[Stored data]

:::::

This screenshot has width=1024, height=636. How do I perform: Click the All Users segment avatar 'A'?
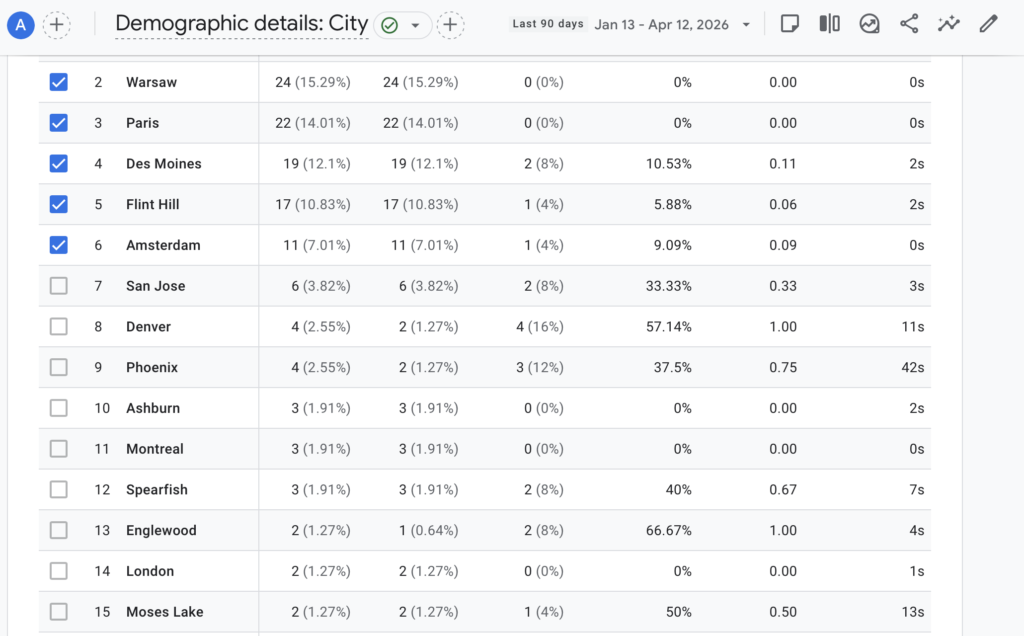click(x=21, y=25)
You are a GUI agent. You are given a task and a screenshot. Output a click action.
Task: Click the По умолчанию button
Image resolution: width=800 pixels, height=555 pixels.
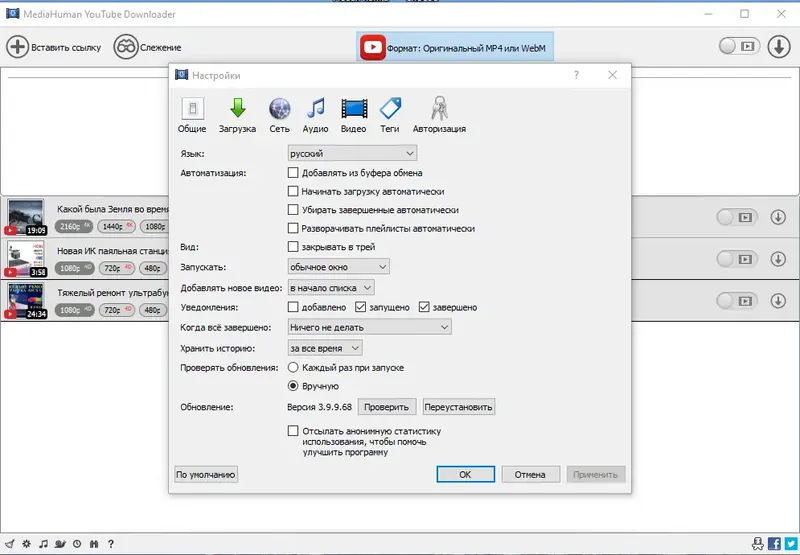tap(206, 474)
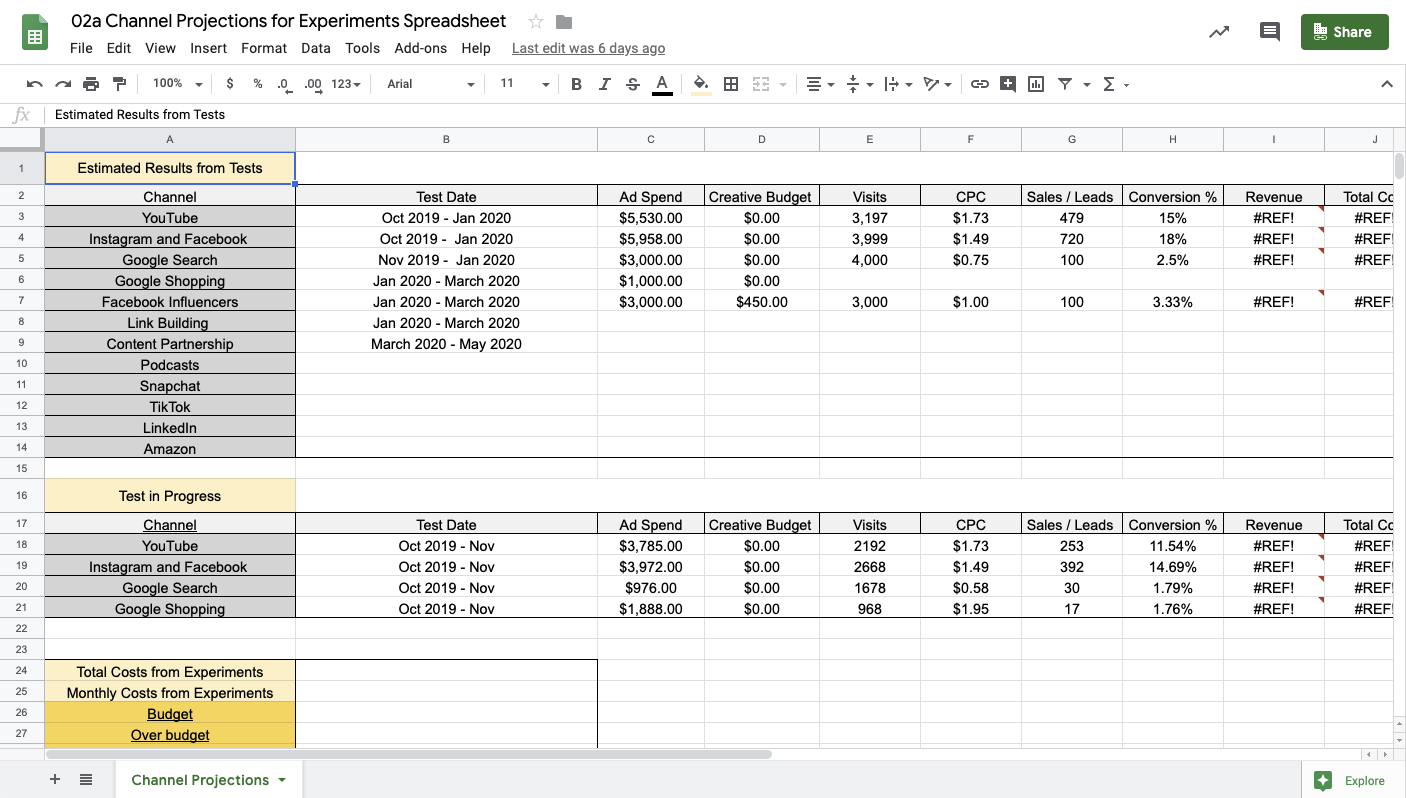Open the zoom level dropdown
This screenshot has width=1406, height=798.
[x=174, y=84]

:::::

Output only these lines, word for word: the line containing "Task: Click the По умолчанию button" and every line after it through the last line of the data. Omit the pictures.

# Written response:
Task: Click the По умолчанию button
Image resolution: width=800 pixels, height=555 pixels.
tap(206, 474)
Open the zoom level dropdown
This screenshot has width=1406, height=798.
[x=174, y=84]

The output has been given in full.